_Problem requirements_: Return the entries below in their exact form, leaving the pictures out.

_Records shown_:
[Start of section]
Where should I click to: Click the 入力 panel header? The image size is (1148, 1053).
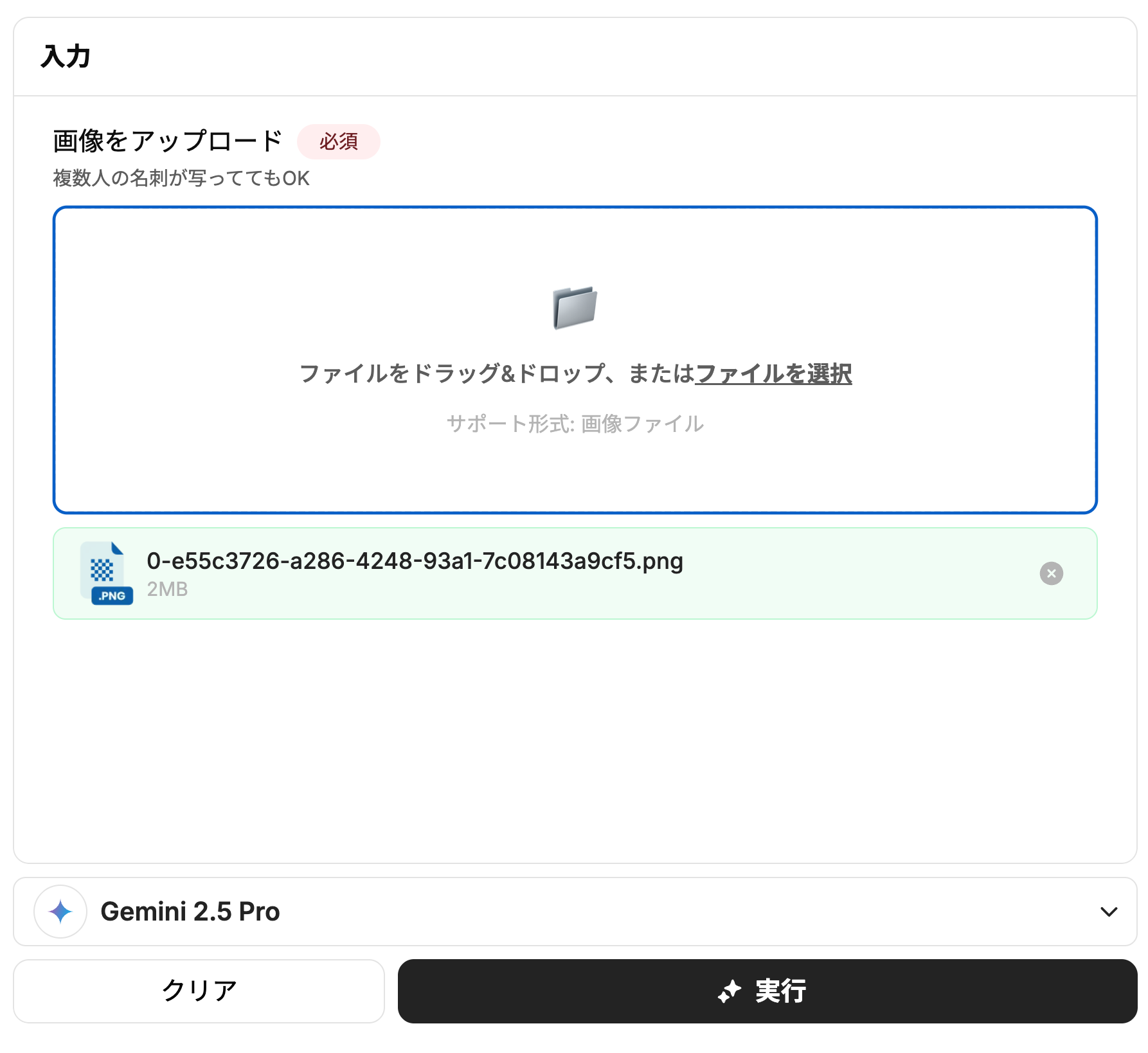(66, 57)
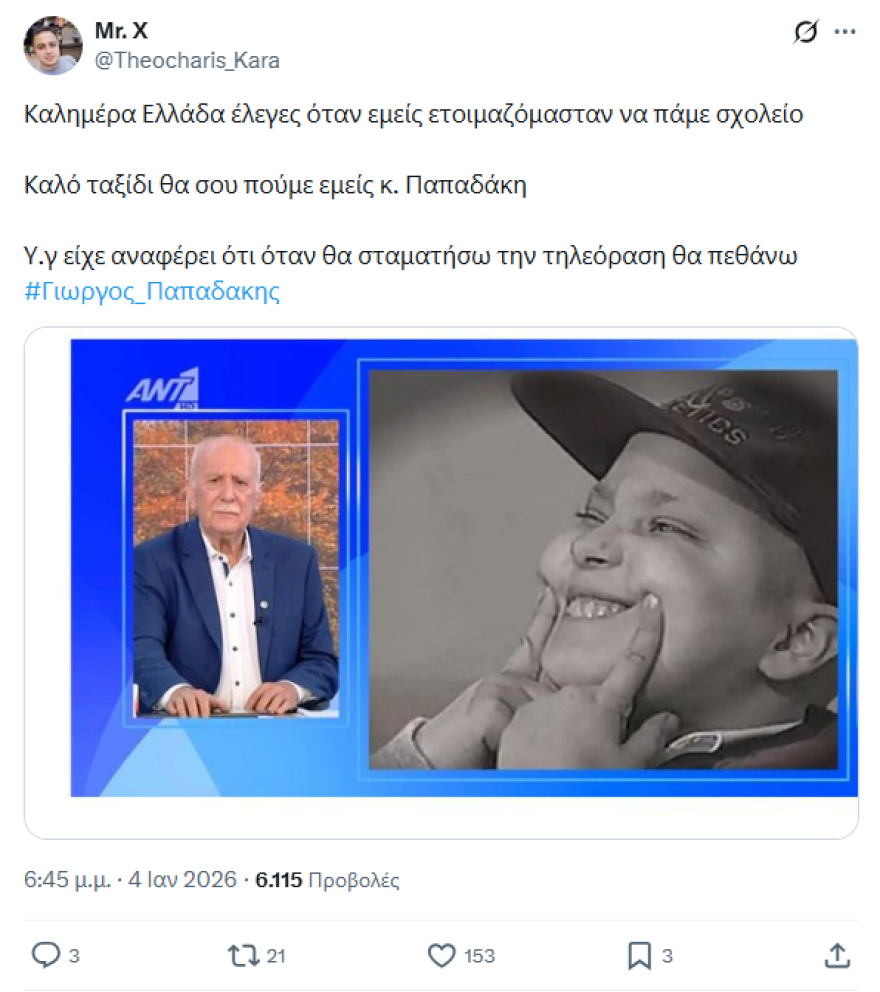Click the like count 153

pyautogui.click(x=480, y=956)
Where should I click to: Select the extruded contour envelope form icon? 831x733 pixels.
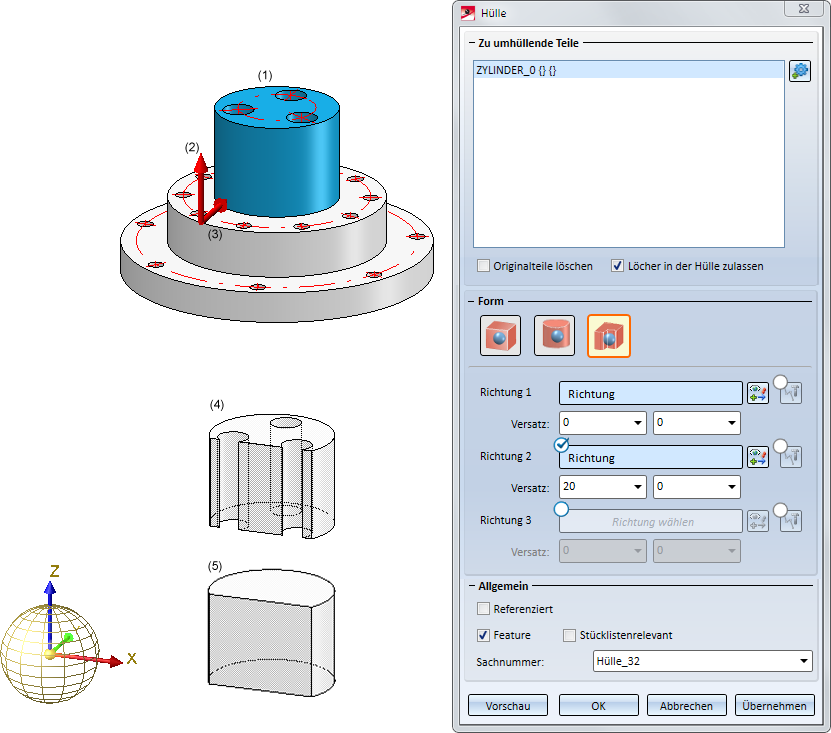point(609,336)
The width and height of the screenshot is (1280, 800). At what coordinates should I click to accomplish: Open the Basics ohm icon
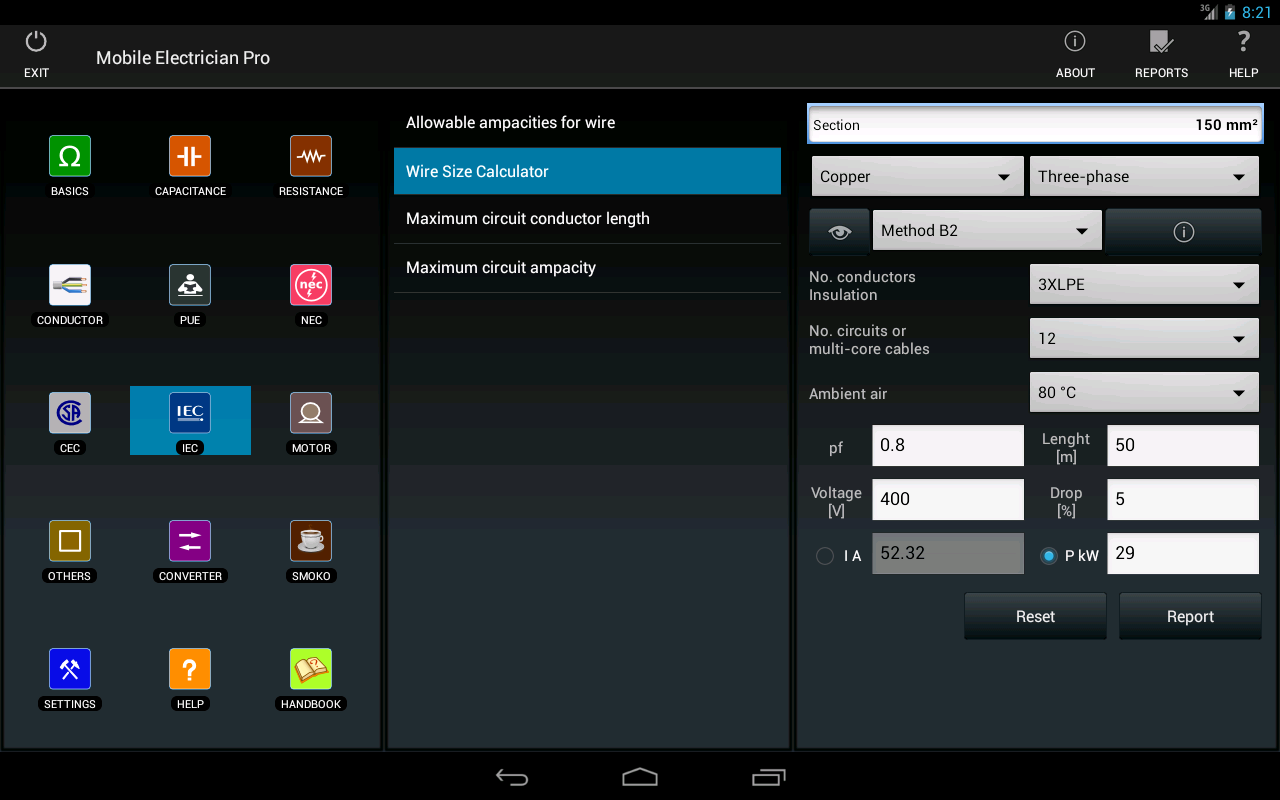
[End of section]
_Your response_:
Where should I click to: Click the 入力 panel header? The image size is (1148, 1053).
(66, 57)
Click the like count 153

pyautogui.click(x=480, y=956)
Where should I click to: Select the extruded contour envelope form icon? 831x733 pixels.
point(609,336)
The width and height of the screenshot is (1280, 800). At what coordinates should I click to accomplish: Open the Basics ohm icon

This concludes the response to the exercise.